Secrets of the heart. I trusted Resi so much that I lay there by her side and bared my soul to her. “No and yes. I expected guilt, and then felt guilty about not feeling guilty. Don’t ask me to explain if that doesn’t make sense. And aftereffects … yeah … I dream sometime; still do, a real dream, the classic overnight REM kind of thing, I’m eighteen again, kneeling in a bathroom with my sundress bunched around my waist and Biscuit is in back of me…”

“Ah … A nightmare?”

“No. It’s a strange dream but without fear, not a nightmare. I did expect nightmares once I researched what was going on with Biscuit. If his penis was just another inch up my butt, his knot would have swelled in my rectum, not my anus. I think I would have been comfortable with that long enough for his knot to tie me. Then I’d be forced to stay coupled and work Biscuit through his ejaculation cycle. Can you imagine how different the woman’s report would have been? This depraved slut abandoned Philip in his crib to have anal sex with your dog!! … A major cusp point in my life; a few seconds and an inch further in, and my life would have been ruined.”

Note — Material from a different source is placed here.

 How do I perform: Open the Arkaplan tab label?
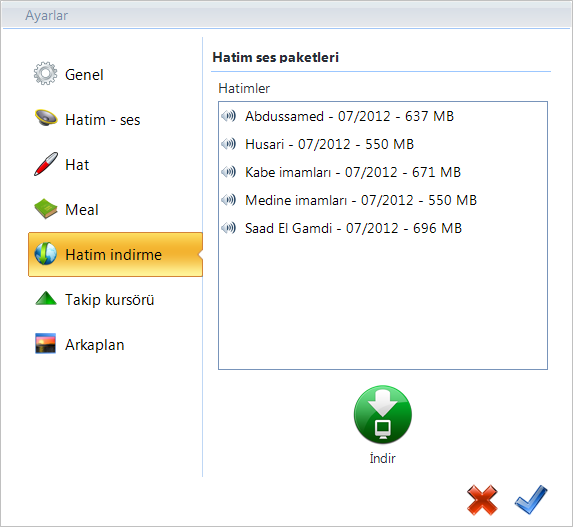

“But those nightmares never came. Instead, I dream of Biscuit with me in the bathroom, and I’m offering myself for doggie mounting but Biscuit isn’t jumping on my back; just lots of licks around my vulva, and then, this is the really weird part, kisses on my vaginal opening. I turn around; it’s just Biscuit, but the kisses feel like human lips. Spooky, huh? And then I usually wake up feeling aroused and frustrated; I’m longing for something that I can’t put into words … You’re right, Resi. These thoughts are so socially taboo, I wind up hiding them even from myself. Yet I’ve told you. And you can tell Akira the rest of the story, I don’t mind. I trust you both with all my heart. How did that happen?”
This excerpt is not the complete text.